Introduction

Urogenital tuberculosis is frequently characterized by clinical polymorphism, but isolated ureteral infection is rare even in countries in which tuberculosis is endemic. The differential diagnosis might be raised in tumoral cases while undertaking surgical excision which is the realistic choice.

We report a case of pseudotumoral tuberculous ureteritis in a 30-year-old man who presented with left back pain associated with voiding irritation syndrome. We discuss the clinical, imaging, diagnostic and therapeutical features.

Case presentation

Our case was a 30-year-old Moroccan man without significant past medical history. The patient consulted us for left back pain associated with urinary symptoms of urinary frequency, and macroscopic hematuria for the past six months. The physical examination revealed an exhausted patient. The patient presented with anorexia and significant weight loss: his weight had fallen by 10kg in six months. The urogenital examination found a left epididymitis and normal prostate size with slight loss of elastic consistence; his prostate was firmer than usual for a young patient and without nodules.

Laboratory investigations were performed and showed appropriate kidney function with a creatinine of 66.2μmol/L, an inflammatory syndrome with an erythrocyte sedimentation rate of 120mm/hour and a C-reactive protein of 200mg/L, whereas the remaining laboratory investigations were unremarkable. The patient then underwent a renal and pelvic ultrasound which showed left hydronephrosis and hydroureter. This examination was completed by a computed tomography (CT) urography that revealed a left ureterohydronephrosis in the left lumbar ureter secondary to focal wall thickening (Figure 1). Thus, it was thought that we revealed a ureteral tumor. However, considering the irritative voiding symptoms, epididymal symptoms, and slight indurations of the prostate, we suggested a Koch’s bacillus assessment of the patient’s urine of which the results proved strongly positive.

Figure 1
figure 1

The computed tomography scan showed thickening of the tumor aspect in the left lumbar ureter (red arrow) of tuberculous origin.

The treatment consisted of establishing a ureteric double-J stent to drain the left kidney, followed by antituberculous antibiotics.

Discussion

Urogenital tuberculosis is characterized by varied clinical symptoms and a lack of specific clinical signs [1]. Ureteral localization was always described as secondary to renal disease because it represents the first ureteral mucosal lesions extending from the kidney lesions [2, 3]. The case reported here did not reveal any visible renal impairment by imaging exploration except the dilatation of pyelocaliceal cavities. Pseudotumoral ureter tuberculosis is rare [4, 5]. It is probably due to an extending fibro-inflammatory process in the thickening of the ureteral wall; this could be confused with a ureteral tumor in imaging results.

A clinical examination is crucial for an accurate diagnosis. Indeed, it allowed the retrieval of the patient’s history of tuberculosis and tuberculosis contagion signs; a clinical examination of the patient allows orientation towards urogenital tuberculosis with epididymo-testicular damage, prostate and kidney involvement.

The diagnosis confirmation is based on assessing Koch’s bacilli in the urine by direct testing for alcohol-acid-resistant bacillus. The Koch’s bacillus culture has to be achieved considering a strong suspicion of Koch’s bacillus with a negative direct examination or antibiotic susceptibility testing (Koch’s bacillus sensitivity to antibacillary agents). However, the delay for obtaining the final results is long and might last eight weeks.

The technology for identifying Koch’s bacillus using polymerase chain reaction is faster and takes 24 to 48 hours, but with a sensitivity reduced to 48.5%.

An anatomopathological examination helps to confirm the tuberculosis diagnosis because it shows a breach of epithelial giant cells with the presence of caseous necrosis.

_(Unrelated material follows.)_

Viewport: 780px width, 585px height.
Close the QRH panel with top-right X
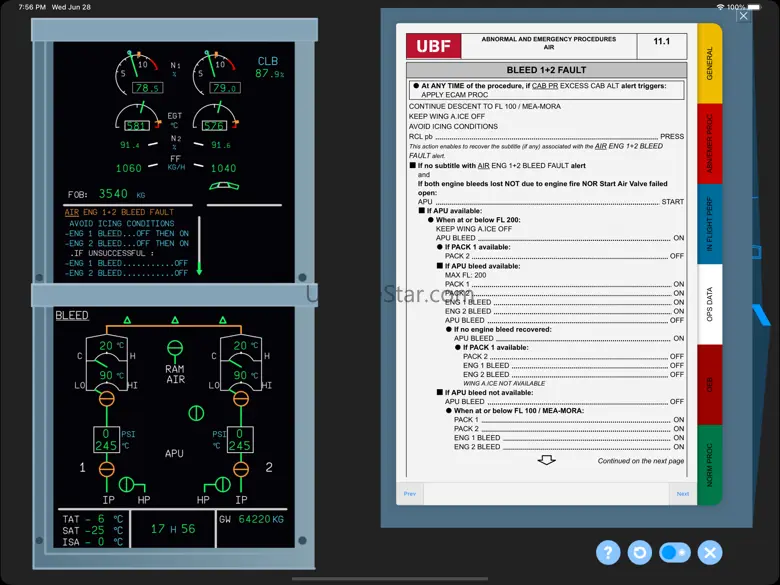743,15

The CT urography and intravenous urography with micturition examinations are designed to make an extended assessment of the urogenital tuberculosis lesions. These approaches allow studying the kidney and urinary meatus.

The treatment consists of antibacillary medication and surgical urinary drainage in case of urinary tract obstruction. This includes the implementation of a double-J ureteric stent and percutaneous nephrostomy in the initial stage. Reconstructive or removal endoscopic surgeries are to be considered depending on the degree and nature of injury consequences such as ureter stenosis, destroyed kidney and small bladder.

Conclusion

Urogenital tuberculosis is a frequent pathological entity. Isolated ureter affection is rare even in countries in which tuberculosis is endemic. It is important to suggest a ureteral tuberculosis diagnosis whenever ureteral thickening is revealed in a patient living in a country in which tuberculosis is endemic.

Consent

Written informed consent was obtained from the patient for publication of this case report and any accompanying images. A copy of the written consent is available for review by the Editor-in-Chief of this journal.